1.2 : What are utility
requirements?
230 VAC, ca. 750 VA for analyzer, ca. 120 VA per meter for heated
sample line
compressed air, oil-free, ca. 10 l/hour
1.3 : What range of ambient conditions can
the CEM tolerate?
+ 5°C to + 40 °C
1.4: Are there any other requirements for
unit location or setup?
sample line as short as possible, standard length 10-12 m,
maximum 20-30 m
2. MERCURY ANALYSIS METHOD
2.1: Mercury speciation or total mercury?
Total mercury
2.2: Is particulate-bound mercury
detected? By what method?
Yes, thermal desorption of particulate Hg at ca. 400 °C
2.3: Do false positives
occur?
Yes, if SO2 greater than 100 mg/m³. Can be corrected very
exactly if signal/concentration of SO2 is available
Yes, if benzene is > 1 mg/m³
2.4: Would mercury spikes beyond the
instrument span overload the CEM and require downtime to
reset?
depending on the peak concentration and duration it may take some
minutes to some hours until excess Hg is purged out
2.5: What are the cycle times? Please give
time for each step.
No cycle time, real continuous measurement
2.6 : Are multiple instrument spans
available in the same CEM? Is there automatic switching of
spans?
Yes: 3 spans. Manual switching. Automatic as an option.
3. CALIBRATION
3.1: Describe the calibration
method.
Calibration is performed by feeding the instrument with humid (!

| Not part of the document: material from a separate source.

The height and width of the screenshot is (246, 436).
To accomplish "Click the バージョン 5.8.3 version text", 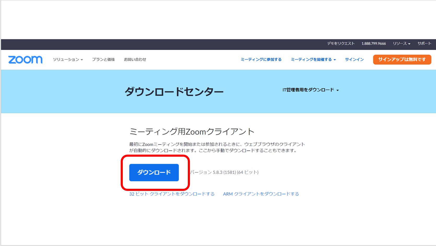I will tap(224, 172).
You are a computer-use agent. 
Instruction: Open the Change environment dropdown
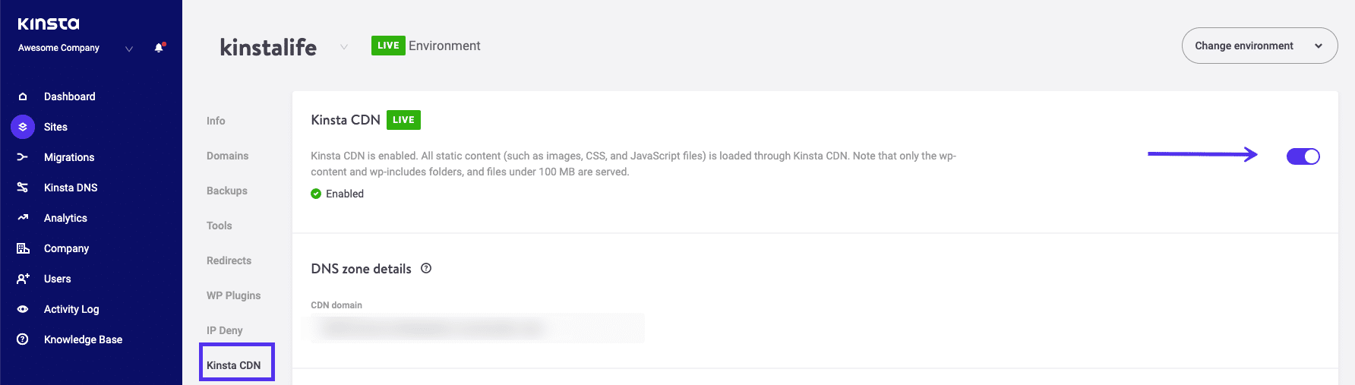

Important!) ionic mercury (Hg-II) calibration gas. We use the
"HOVACAL" calibrator which has been approved. Official calibration
is performed by comparison of the instrument´s reading with results
from manual reference analyses.
Automatic calibration is possible with a permeation device for
elemental Hg attached to the analyzer.
3.2: What calibration frequency is
recommended?
Calibration check every 6 months is recommended.
3.3: What percentage of time would the CEM
be offline for routine calibration?
Manual routine calibration time requirement: ca. 30 min to 1
hour.
3.4: What mercury calibration gases are
required?
Cf. 3.1
4. SIGNAL OUTPUT
4.1: What signal outputs (including Hg
concentration, CEM operational status, calibration status, etc.) are
available?
Measuring signal 4-20 mA, status outputs for
"zeroing/calibration", "maintenance", "malfunction"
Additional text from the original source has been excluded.